··· Data

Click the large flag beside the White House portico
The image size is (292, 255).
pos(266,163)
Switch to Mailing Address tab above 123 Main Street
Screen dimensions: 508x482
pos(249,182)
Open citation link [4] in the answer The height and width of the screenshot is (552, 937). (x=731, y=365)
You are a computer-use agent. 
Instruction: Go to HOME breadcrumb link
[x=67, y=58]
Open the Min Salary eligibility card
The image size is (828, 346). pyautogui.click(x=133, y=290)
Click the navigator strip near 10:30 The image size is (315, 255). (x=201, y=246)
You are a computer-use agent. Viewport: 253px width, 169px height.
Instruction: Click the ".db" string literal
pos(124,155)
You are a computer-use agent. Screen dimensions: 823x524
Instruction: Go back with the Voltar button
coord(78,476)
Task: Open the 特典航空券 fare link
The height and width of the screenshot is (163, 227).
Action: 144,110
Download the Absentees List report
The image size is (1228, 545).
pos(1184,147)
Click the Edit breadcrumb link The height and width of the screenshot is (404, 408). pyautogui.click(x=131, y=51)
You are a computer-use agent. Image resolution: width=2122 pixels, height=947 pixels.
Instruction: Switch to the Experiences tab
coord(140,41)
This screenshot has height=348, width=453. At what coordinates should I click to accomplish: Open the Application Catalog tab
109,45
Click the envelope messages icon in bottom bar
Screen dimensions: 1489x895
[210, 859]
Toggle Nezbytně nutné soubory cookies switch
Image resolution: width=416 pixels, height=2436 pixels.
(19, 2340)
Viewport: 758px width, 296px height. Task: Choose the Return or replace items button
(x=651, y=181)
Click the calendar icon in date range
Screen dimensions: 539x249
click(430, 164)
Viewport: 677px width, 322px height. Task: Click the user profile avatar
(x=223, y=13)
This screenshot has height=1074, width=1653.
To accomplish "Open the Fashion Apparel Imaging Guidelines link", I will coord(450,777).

······

- [Directions for this task]:
Here the job is to restate all of the data word for word.

- [Solution for this exercise]:
Click the large flag beside the White House portico
The image size is (292, 255).
pos(266,163)
Switch to Mailing Address tab above 123 Main Street
Screen dimensions: 508x482
pos(249,182)
Open citation link [4] in the answer The height and width of the screenshot is (552, 937). (x=731, y=365)
You are a computer-use agent. 
Instruction: Go to HOME breadcrumb link
[x=67, y=58]
Open the Min Salary eligibility card
The image size is (828, 346). pyautogui.click(x=133, y=290)
Click the navigator strip near 10:30 The image size is (315, 255). (x=201, y=246)
You are a computer-use agent. Viewport: 253px width, 169px height.
Instruction: Click the ".db" string literal
pos(124,155)
You are a computer-use agent. Screen dimensions: 823x524
Instruction: Go back with the Voltar button
coord(78,476)
Task: Open the 特典航空券 fare link
The height and width of the screenshot is (163, 227).
Action: 144,110
Download the Absentees List report
The image size is (1228, 545).
pos(1184,147)
Click the Edit breadcrumb link The height and width of the screenshot is (404, 408). pyautogui.click(x=131, y=51)
You are a computer-use agent. Image resolution: width=2122 pixels, height=947 pixels.
Instruction: Switch to the Experiences tab
coord(140,41)
This screenshot has height=348, width=453. At what coordinates should I click to accomplish: Open the Application Catalog tab
109,45
Click the envelope messages icon in bottom bar
Screen dimensions: 1489x895
[210, 859]
Toggle Nezbytně nutné soubory cookies switch
Image resolution: width=416 pixels, height=2436 pixels.
(19, 2340)
Viewport: 758px width, 296px height. Task: Choose the Return or replace items button
(x=651, y=181)
Click the calendar icon in date range
Screen dimensions: 539x249
click(430, 164)
Viewport: 677px width, 322px height. Task: Click the user profile avatar
(x=223, y=13)
This screenshot has height=1074, width=1653.
To accomplish "Open the Fashion Apparel Imaging Guidelines link", I will coord(450,777).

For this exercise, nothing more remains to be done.